Southeast Asia’s urban population has not yet reached 50% of total population, an indicator that more urban growth is still to come. The future of the region’s urban areas will in part be dictated by the trends that have been observed in the past decade, but also by events that remain to be seen. Climate change is one of the foremost worries in the region, but political stability and economic productivity will also play roles in the ability of the region’s cities to develop sustainably. Metropolitan areas in the region need to get ahead of urban growth and expansion in order to take some of the uncertainty out of the future.

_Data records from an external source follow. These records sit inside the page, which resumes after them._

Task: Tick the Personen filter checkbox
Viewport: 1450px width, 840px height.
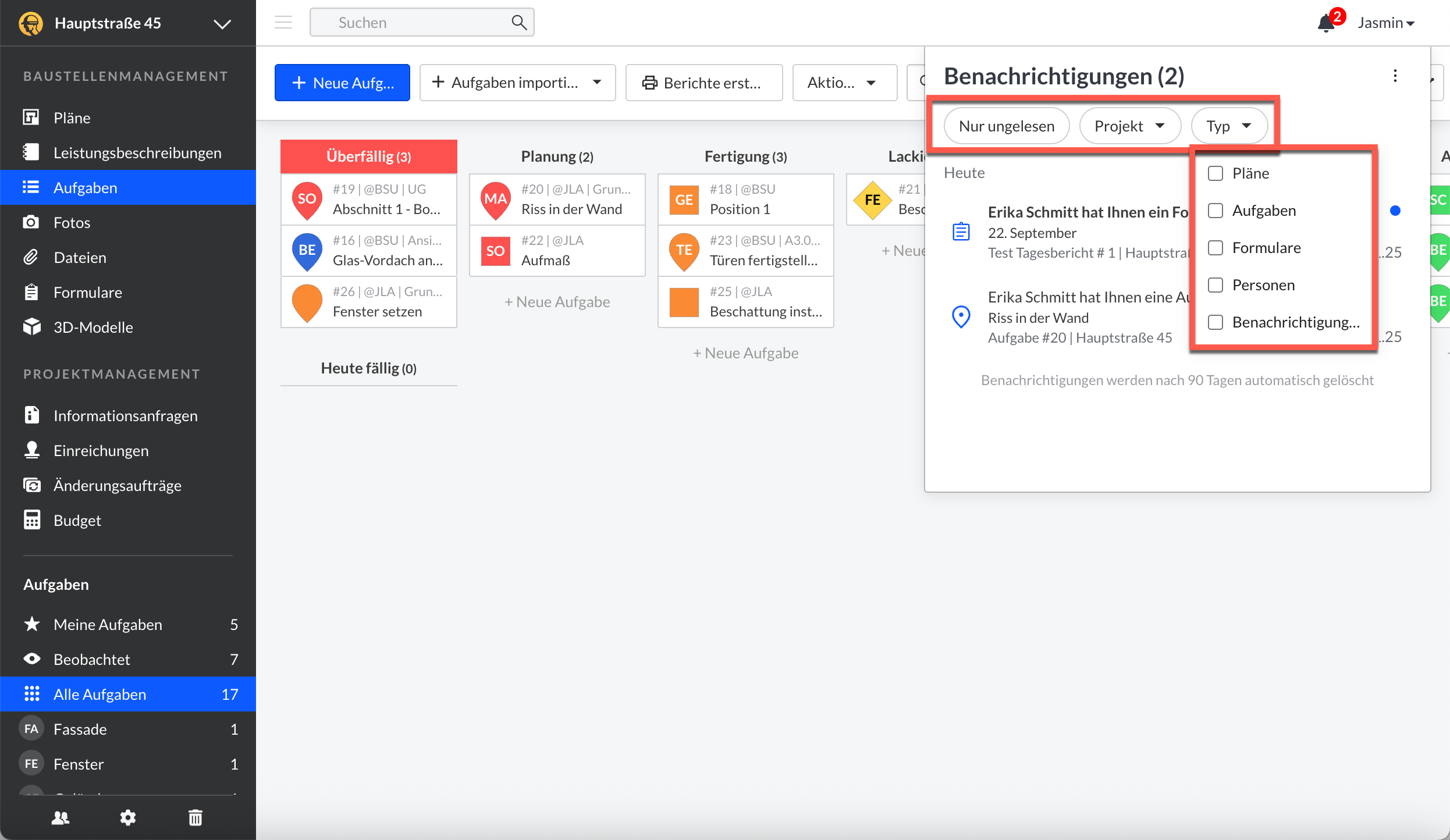Action: 1216,285
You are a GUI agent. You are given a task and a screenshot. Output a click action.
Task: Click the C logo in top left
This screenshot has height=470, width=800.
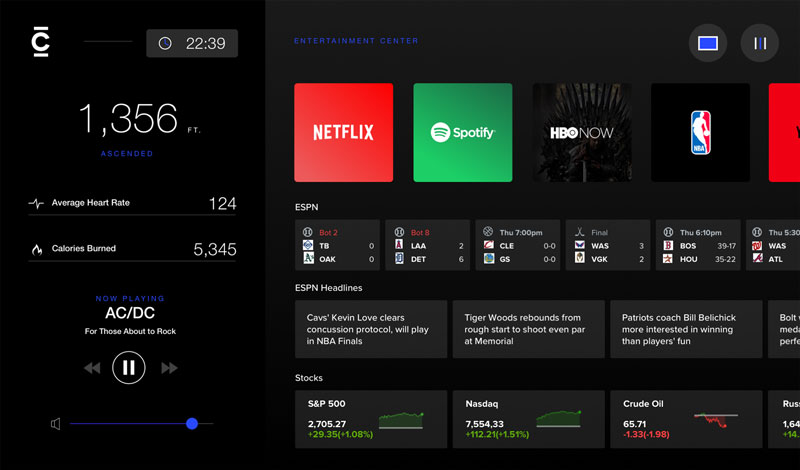40,41
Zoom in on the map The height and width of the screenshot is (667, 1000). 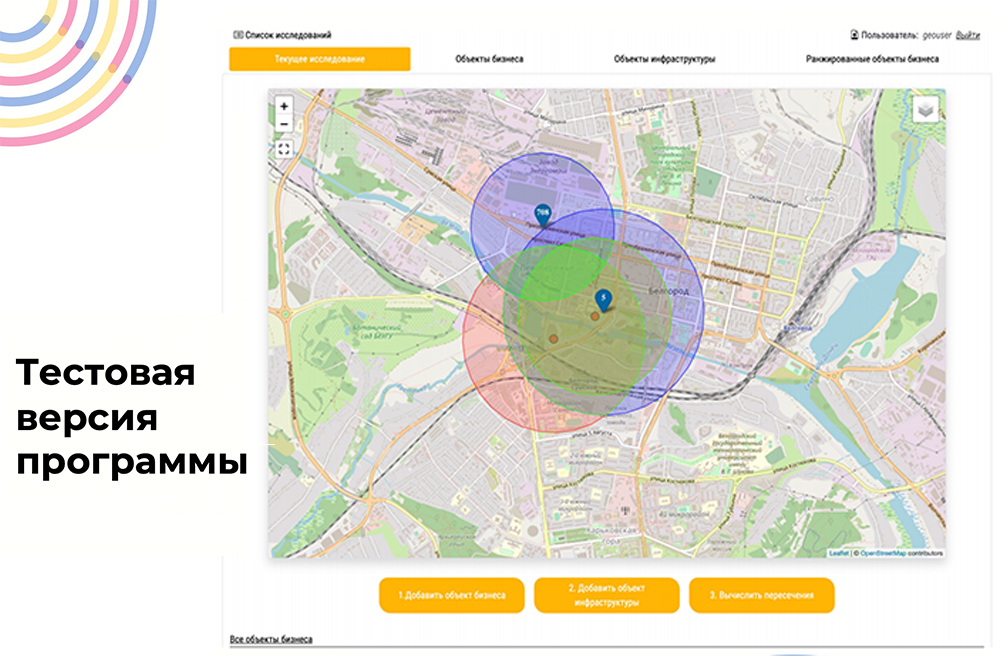pos(284,105)
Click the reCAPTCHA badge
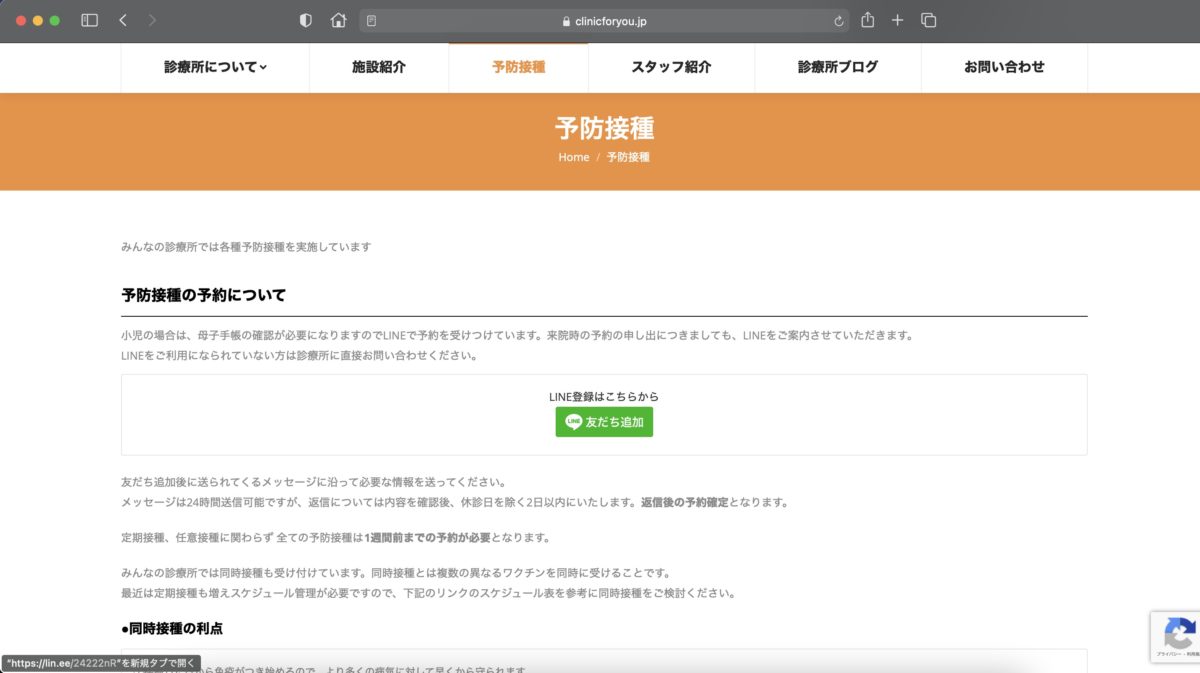The image size is (1200, 673). pyautogui.click(x=1176, y=636)
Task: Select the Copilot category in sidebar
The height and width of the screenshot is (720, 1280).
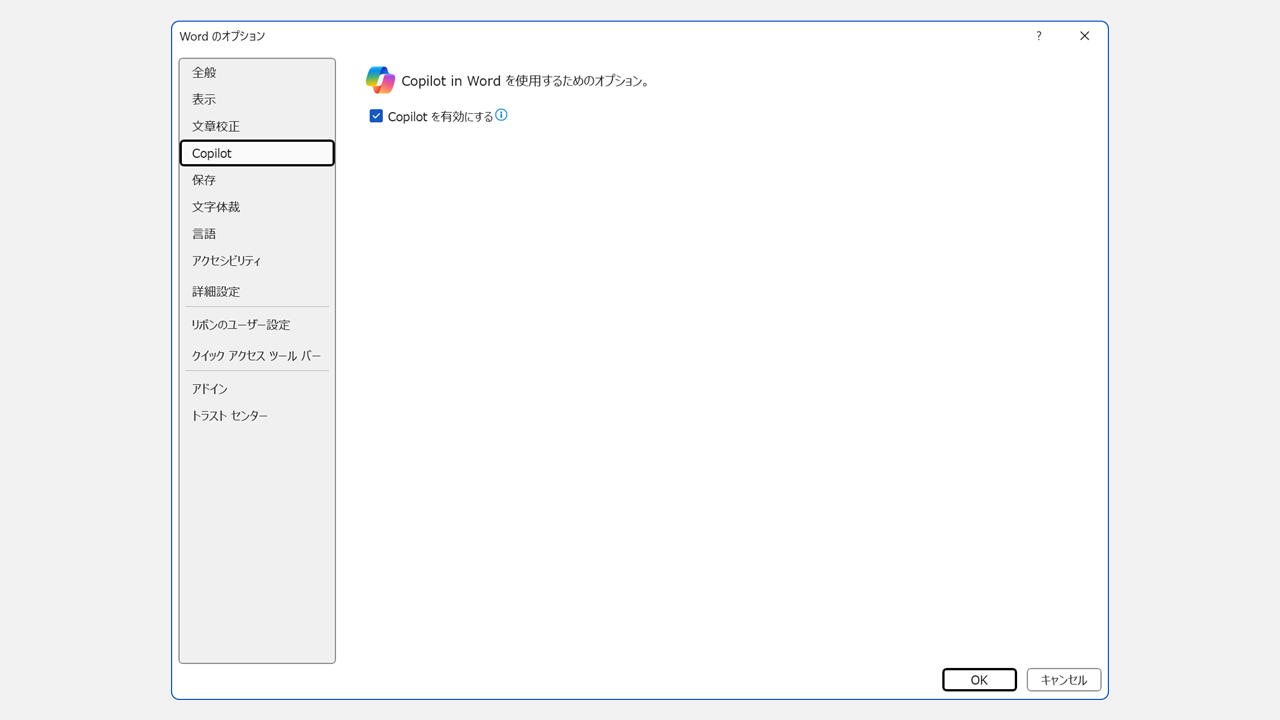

Climatology experts maintain that no part of the world will remain unaffected by climate change, but Southeast Asia is actually a particularly high-risk area. A number of Southeast Asia’s urban centers falter in climate change scenarios that involve sea level rise, drought, saltwater intrusion, and severe weather events, and famine. As metropolitan areas in the region continue to develop, resilience is a topic that needs to be kept in mind. Cities like Bangkok and Ho Chi Minh need to have planes in place for flooding and typhoon events. Manila needs to ask itself how to feed a metropolitan area of 16 million if crop productivity plummets due to droughts or heat waves.

Besides the need for climate change adaptation measures, Southeast Asia also represents a large market for mitigation efforts. By reducing dependency on cars and carbon-based energy sources, the region can bypass being a part of the carbon problem. China and the West used coal to fuel their urban expansion, but Southeast Asia has the opportunity to exclude GHG heavy industries and develop using environmentally sound technologies. As new attempts at international climate treaties are rolled out, it will be interesting to see where many Southeast Asian nations fall on the spectrum of mitigation requirements.

Historically, developing countries have been held to lower emission reduction standards than countries in the developed world, but countries like Malaysia and Thailand have potentially reached a threshold where they will be counted among the world’s more developed countries, and thus required to reduced their emissions further. In any case, climate mitigation is good for Southeast Asia if it means that the impacts of climate change on the region will be softer than current predictions.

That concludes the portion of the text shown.